» ASSIGNMENT: Transcribe the entire listing below exactly.

» MATERIAL SUPPLIED:
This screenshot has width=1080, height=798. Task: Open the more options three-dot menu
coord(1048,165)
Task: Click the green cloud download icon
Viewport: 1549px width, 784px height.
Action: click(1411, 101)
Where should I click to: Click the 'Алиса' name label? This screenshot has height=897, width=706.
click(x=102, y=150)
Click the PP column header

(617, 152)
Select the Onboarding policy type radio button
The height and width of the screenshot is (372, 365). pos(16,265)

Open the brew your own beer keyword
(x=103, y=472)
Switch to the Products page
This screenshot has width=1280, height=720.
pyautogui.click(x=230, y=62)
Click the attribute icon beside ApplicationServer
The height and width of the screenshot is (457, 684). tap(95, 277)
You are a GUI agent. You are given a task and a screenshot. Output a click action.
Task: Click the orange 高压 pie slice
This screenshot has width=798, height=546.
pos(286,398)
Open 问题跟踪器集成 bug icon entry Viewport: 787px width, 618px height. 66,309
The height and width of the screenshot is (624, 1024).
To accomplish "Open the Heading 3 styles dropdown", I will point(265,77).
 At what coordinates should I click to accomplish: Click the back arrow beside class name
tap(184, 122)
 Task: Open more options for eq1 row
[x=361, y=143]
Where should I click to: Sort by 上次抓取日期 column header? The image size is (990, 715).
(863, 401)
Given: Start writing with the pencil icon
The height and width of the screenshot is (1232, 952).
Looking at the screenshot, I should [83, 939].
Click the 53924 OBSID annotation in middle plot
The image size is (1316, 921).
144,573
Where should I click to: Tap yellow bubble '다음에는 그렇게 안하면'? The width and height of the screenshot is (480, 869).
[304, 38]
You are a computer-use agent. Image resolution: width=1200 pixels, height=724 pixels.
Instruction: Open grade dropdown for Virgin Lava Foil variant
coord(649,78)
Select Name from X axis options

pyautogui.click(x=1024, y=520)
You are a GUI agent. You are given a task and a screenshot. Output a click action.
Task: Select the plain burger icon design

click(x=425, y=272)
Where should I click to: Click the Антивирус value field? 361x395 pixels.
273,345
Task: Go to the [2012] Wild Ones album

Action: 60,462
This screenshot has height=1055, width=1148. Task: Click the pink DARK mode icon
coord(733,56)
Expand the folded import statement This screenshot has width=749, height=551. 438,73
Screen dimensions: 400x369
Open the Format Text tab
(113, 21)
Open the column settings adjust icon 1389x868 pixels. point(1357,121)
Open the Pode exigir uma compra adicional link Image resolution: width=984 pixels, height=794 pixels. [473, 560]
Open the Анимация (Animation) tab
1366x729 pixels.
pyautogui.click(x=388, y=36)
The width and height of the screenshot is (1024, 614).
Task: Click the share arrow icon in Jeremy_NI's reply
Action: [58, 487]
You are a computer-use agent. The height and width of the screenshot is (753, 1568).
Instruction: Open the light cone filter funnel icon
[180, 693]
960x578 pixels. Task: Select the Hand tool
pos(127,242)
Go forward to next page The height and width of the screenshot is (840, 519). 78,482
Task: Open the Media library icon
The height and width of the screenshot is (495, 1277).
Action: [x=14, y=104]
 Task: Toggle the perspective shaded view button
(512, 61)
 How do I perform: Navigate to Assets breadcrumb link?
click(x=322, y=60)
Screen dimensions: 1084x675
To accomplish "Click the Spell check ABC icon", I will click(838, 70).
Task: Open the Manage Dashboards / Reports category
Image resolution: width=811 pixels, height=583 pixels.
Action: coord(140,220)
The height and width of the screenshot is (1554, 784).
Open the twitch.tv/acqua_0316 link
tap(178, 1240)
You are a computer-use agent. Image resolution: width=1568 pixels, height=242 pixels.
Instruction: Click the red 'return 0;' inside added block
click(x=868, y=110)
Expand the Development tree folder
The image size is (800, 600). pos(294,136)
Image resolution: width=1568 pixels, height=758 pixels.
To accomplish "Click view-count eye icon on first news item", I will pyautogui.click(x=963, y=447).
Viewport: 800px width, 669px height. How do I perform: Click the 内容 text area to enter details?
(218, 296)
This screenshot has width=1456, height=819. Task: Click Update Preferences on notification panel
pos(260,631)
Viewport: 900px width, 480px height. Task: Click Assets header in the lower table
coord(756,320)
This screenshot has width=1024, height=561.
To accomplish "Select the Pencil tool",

» EXERCISE OUTPUT:
This screenshot has width=1080, height=798. Task: Open the more options three-dot menu
coord(1048,165)
Task: Click the green cloud download icon
Viewport: 1549px width, 784px height.
Action: click(1411, 101)
Where should I click to: Click the 'Алиса' name label? This screenshot has height=897, width=706.
click(x=102, y=150)
Click the PP column header

(617, 152)
Select the Onboarding policy type radio button
The height and width of the screenshot is (372, 365). pos(16,265)

Open the brew your own beer keyword
(x=103, y=472)
Switch to the Products page
This screenshot has width=1280, height=720.
pyautogui.click(x=230, y=62)
Click the attribute icon beside ApplicationServer
The height and width of the screenshot is (457, 684). tap(95, 277)
You are a GUI agent. You are given a task and a screenshot. Output a click action.
Task: Click the orange 高压 pie slice
This screenshot has width=798, height=546.
pos(286,398)
Open 问题跟踪器集成 bug icon entry Viewport: 787px width, 618px height. 66,309
The height and width of the screenshot is (624, 1024).
To accomplish "Open the Heading 3 styles dropdown", I will point(265,77).
 At what coordinates should I click to accomplish: Click the back arrow beside class name
tap(184, 122)
 Task: Open more options for eq1 row
[x=361, y=143]
Where should I click to: Sort by 上次抓取日期 column header? The image size is (990, 715).
(863, 401)
Given: Start writing with the pencil icon
The height and width of the screenshot is (1232, 952).
Looking at the screenshot, I should [83, 939].
Click the 53924 OBSID annotation in middle plot
The image size is (1316, 921).
144,573
Where should I click to: Tap yellow bubble '다음에는 그렇게 안하면'? The width and height of the screenshot is (480, 869).
[304, 38]
You are a computer-use agent. Image resolution: width=1200 pixels, height=724 pixels.
Instruction: Open grade dropdown for Virgin Lava Foil variant
coord(649,78)
Select Name from X axis options

pyautogui.click(x=1024, y=520)
You are a GUI agent. You are given a task and a screenshot. Output a click action.
Task: Select the plain burger icon design

click(x=425, y=272)
Where should I click to: Click the Антивирус value field? 361x395 pixels.
273,345
Task: Go to the [2012] Wild Ones album

Action: 60,462
This screenshot has height=1055, width=1148. Task: Click the pink DARK mode icon
coord(733,56)
Expand the folded import statement This screenshot has width=749, height=551. 438,73
Screen dimensions: 400x369
Open the Format Text tab
(113, 21)
Open the column settings adjust icon 1389x868 pixels. point(1357,121)
Open the Pode exigir uma compra adicional link Image resolution: width=984 pixels, height=794 pixels. [473, 560]
Open the Анимация (Animation) tab
1366x729 pixels.
pyautogui.click(x=388, y=36)
The width and height of the screenshot is (1024, 614).
Task: Click the share arrow icon in Jeremy_NI's reply
Action: [58, 487]
You are a computer-use agent. The height and width of the screenshot is (753, 1568).
Instruction: Open the light cone filter funnel icon
[180, 693]
960x578 pixels. Task: Select the Hand tool
pos(127,242)
Go forward to next page The height and width of the screenshot is (840, 519). 78,482
Task: Open the Media library icon
The height and width of the screenshot is (495, 1277).
Action: [x=14, y=104]
 Task: Toggle the perspective shaded view button
(512, 61)
 How do I perform: Navigate to Assets breadcrumb link?
click(x=322, y=60)
Screen dimensions: 1084x675
To accomplish "Click the Spell check ABC icon", I will click(838, 70).
Task: Open the Manage Dashboards / Reports category
Image resolution: width=811 pixels, height=583 pixels.
Action: coord(140,220)
The height and width of the screenshot is (1554, 784).
Open the twitch.tv/acqua_0316 link
tap(178, 1240)
You are a computer-use agent. Image resolution: width=1568 pixels, height=242 pixels.
Instruction: Click the red 'return 0;' inside added block
click(x=868, y=110)
Expand the Development tree folder
The image size is (800, 600). pos(294,136)
Image resolution: width=1568 pixels, height=758 pixels.
To accomplish "Click view-count eye icon on first news item", I will pyautogui.click(x=963, y=447).
Viewport: 800px width, 669px height. How do I perform: Click the 内容 text area to enter details?
(218, 296)
This screenshot has width=1456, height=819. Task: Click Update Preferences on notification panel
pos(260,631)
Viewport: 900px width, 480px height. Task: Click Assets header in the lower table
coord(756,320)
This screenshot has width=1024, height=561.
To accomplish "Select the Pencil tool",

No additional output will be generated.